Essa hipótese era que as pessoas do Condado de Macon provavelmente não procurariam tratamento e, portanto, sua sífilis poderia progredir. O estudo tornou-se uma profecia autorrealizável.
Descoberta da penicilina
Em 1947, a penicilina tornou-se o tratamento padrão para a sífilis, levando o Serviço de Saúde Pública dos Estados Unidos a abrir vários centros de tratamento rápido para neutralizar a doença com o antibiótico.
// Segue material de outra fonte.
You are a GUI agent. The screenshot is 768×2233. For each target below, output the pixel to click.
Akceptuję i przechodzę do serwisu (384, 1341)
Enquanto isso, eles estavam impedindo ativamente que 399 homens conseguissem a droga.
A instituição norte-americana argumentou que seus participantes não procurariam penicilina ou adeririam aos planos de tratamento prescritos. Eles alegaram que a amostra, todos homens negros, era muito conservadora para visitar um médico. Porém, se essas pessoas acreditam que foram atendidas, por que pediriam outro tratamento?
Em 1965, eles alegaram que era tarde demais para dar penicilina aos pacientes, pois a sífilis havia progredido muito e a droga não os ajudaria. No entanto, a penicilina é recomendada em todos os estágios da infecção; para que pudessem deter o avanço da patologia.
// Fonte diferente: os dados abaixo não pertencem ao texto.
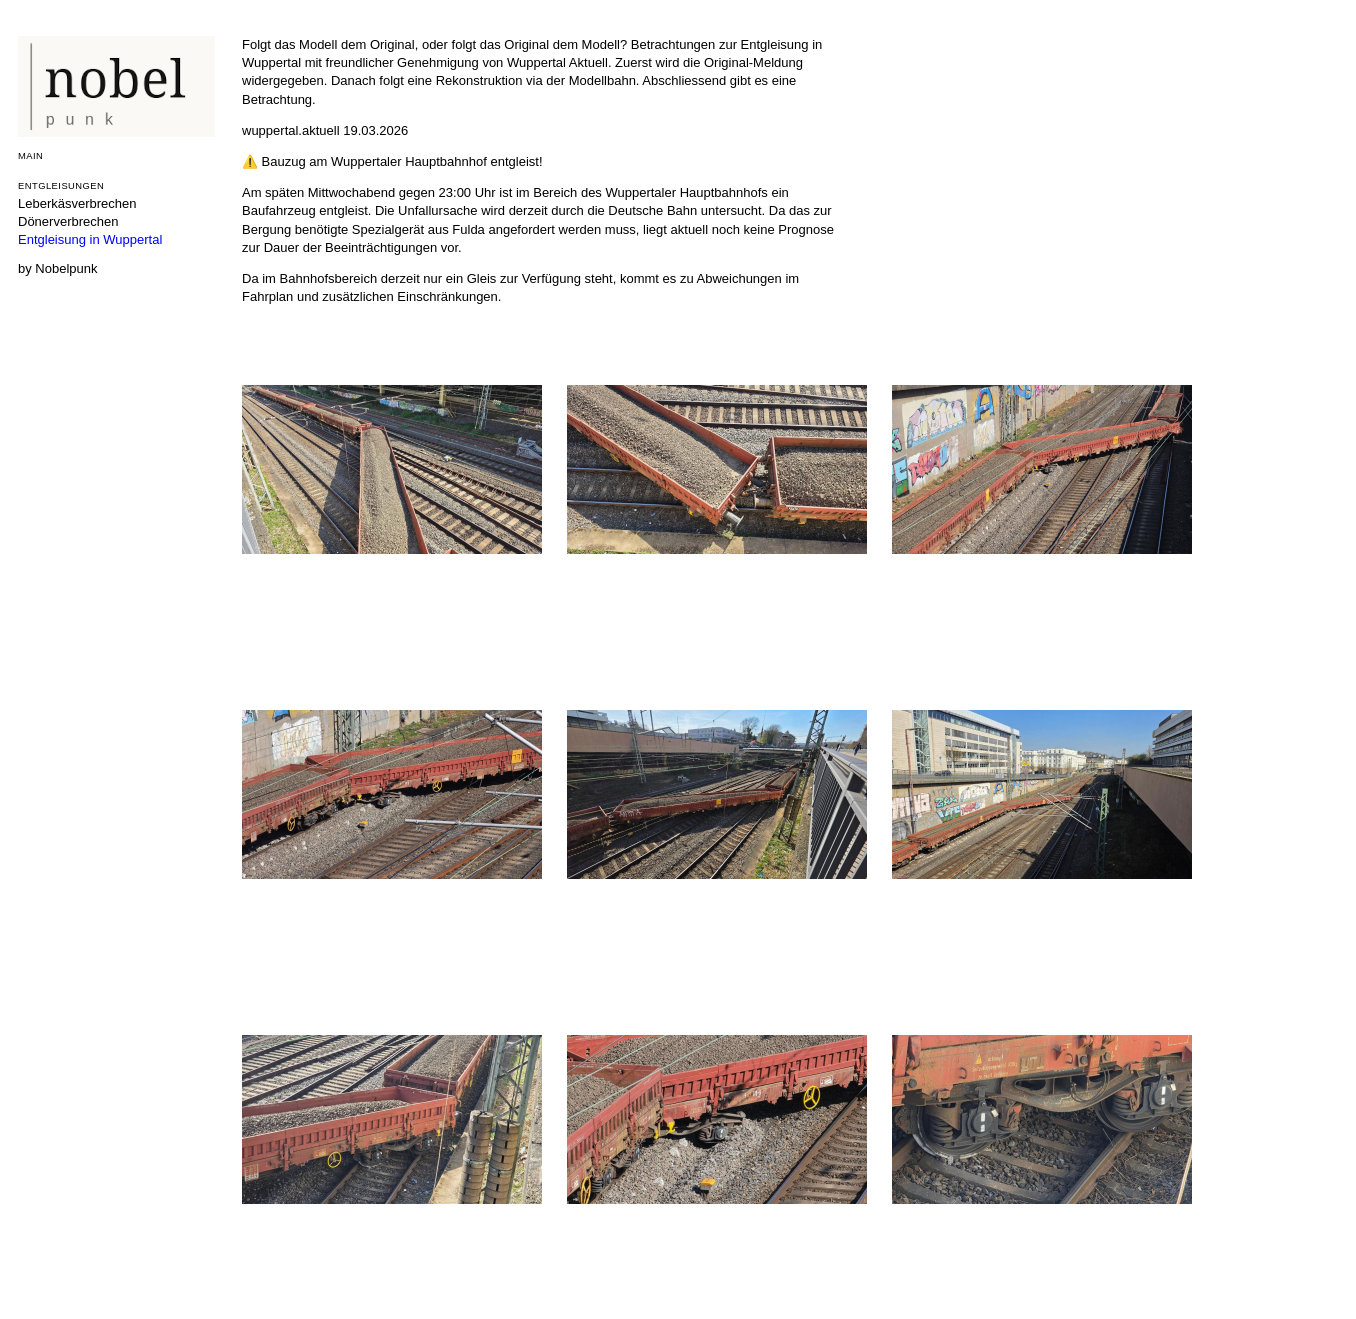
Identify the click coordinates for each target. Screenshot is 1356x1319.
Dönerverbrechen (68, 221)
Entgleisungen (61, 185)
Em 1947 foi redigido o Código de Nuremberg e em 1964 a Organização Mundial da Saúde publicou sua Declaração de Helsinque. Ambos pretendiam proteger os humanos da experimentação; apesar disso, os Centros de Controle e Prevenção de Doenças decidiram continuar o estudo até 1969.
O fim do experimento Tuskgee e as denúncias
O experimento não terminou até que Peter Buxtun vazou informações para o New York Times, abrindo o debate e estrelando a primeira página em 16 de novembro de 1972.
A Associação Nacional para o Avanço das Pessoas de Cor entrou com uma ação coletiva contra o Serviço de Saúde Pública dos Estados Unidos. Finalmente, o processo foi resolvido dois anos depois por 10 milhões de dólares. Foi acordado pagar pelo tratamento médico de todos os participantes sobreviventes e familiares infectados. A última vítima morreu em 2009.
Em resposta aos eventos no Condado de Macon, o Congresso aprovou a Lei Nacional de Pesquisa em 1974 e o Escritório de Proteção à Pesquisa Humana. A obtenção do consentimento informado tornou-se necessária para toda experimentação humana. Até hoje, ninguém foi processado por sua responsabilidade no caso Tuskegee.